Financial markets across Asia-Pacific plummeted while global oil benchmarks skyrocketed beyond $114 per barrel on Monday, as escalating military actions between the US-Israel coalition and Iran triggered severe supply disruption fears through the critical Strait of Hormuz.

The weekend witnessed intensified airstrikes targeting Iranian energy infrastructure, including key oil depots, coinciding with Iran’s announcement of Mojtaba Khamenei as successor to his father Ali Khamenei as Supreme Leader—solidifying hardliner control amid the ongoing conflict.

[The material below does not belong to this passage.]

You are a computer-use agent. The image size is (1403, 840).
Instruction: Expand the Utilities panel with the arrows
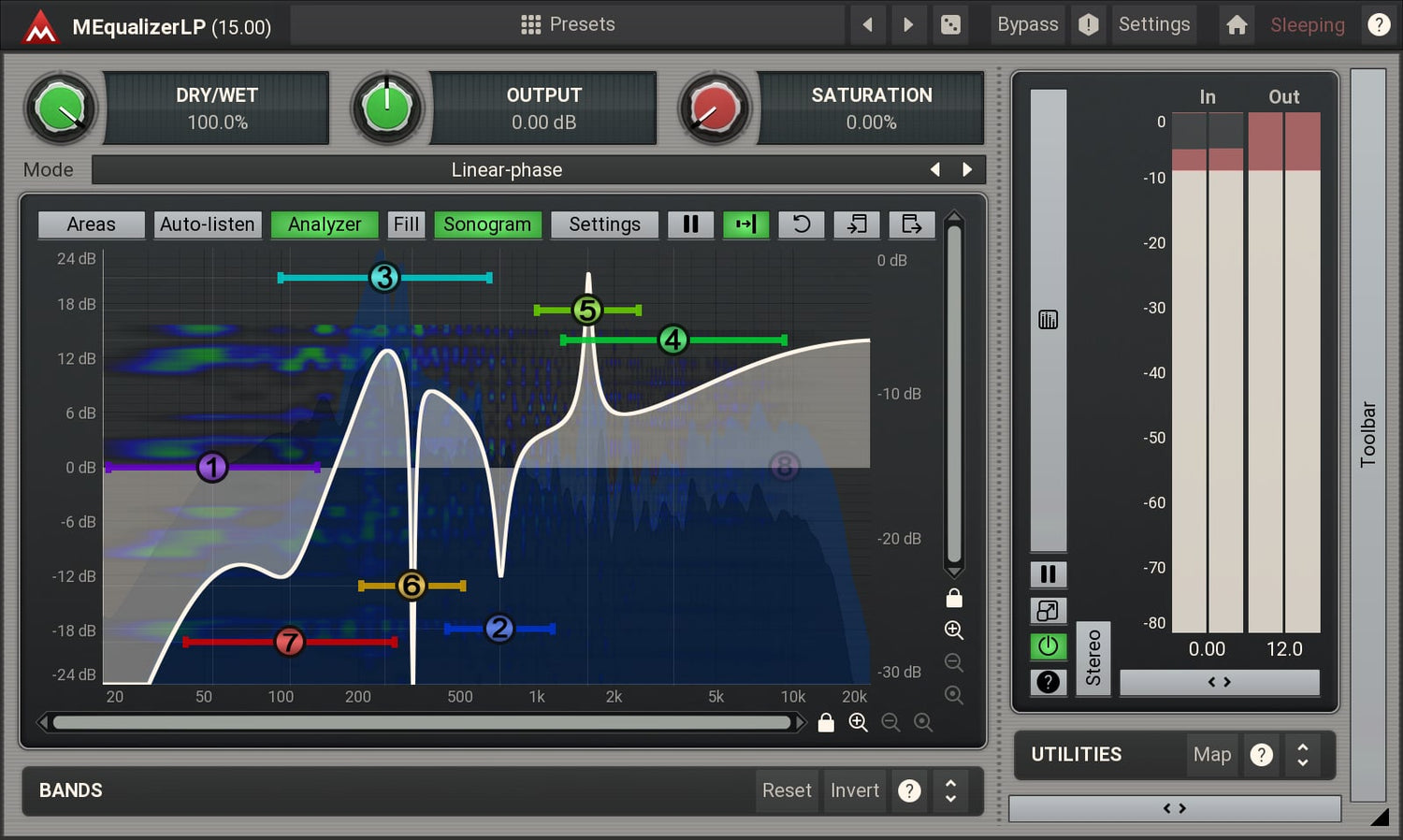click(1302, 755)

Brent crude futures surged 24% to $114.74, while Nymex light sweet crude jumped over 26% to $114.78 during Asian trading hours. Equity markets mirrored the panic: Japan’s Nikkei 225 collapsed 7%, South Korea’s Kospi triggered circuit breakers after plunging 8%, while Hong Kong’s Hang Seng and Australia’s ASX 200 dropped over 3% and 4% respectively.

The crisis stems from the effective closure of the Strait of Hormuz—a maritime chokpoint typically handling 20% of global oil shipments—where transit has virtually ceased since hostilities commenced last week. Energy analysts now warn that prolonged disruption could drive prices toward historic highs exceeding $150 per barrel if the situation persists through March.

Adnan Mazarei of the Peterson Institute for International Economics noted, ‘Markets are realizing this conflict won’t resolve quickly. Production halts in Gulf states and escalating infrastructure damage suggest sustained supply constraints.’ The price surge is already radiating through energy derivatives, elevating jet fuel and fertilizer production costs globally.

While Asian nations consume most Gulf oil exports, early indications show redirected LNG tankers from the Atlantic toward Asia as buyers scramble for alternatives. US President Donald Trump defended the price increases as a ‘small price to pay’ for addressing Iran’s nuclear ambitions, though domestic pressure mounts over rising fuel costs.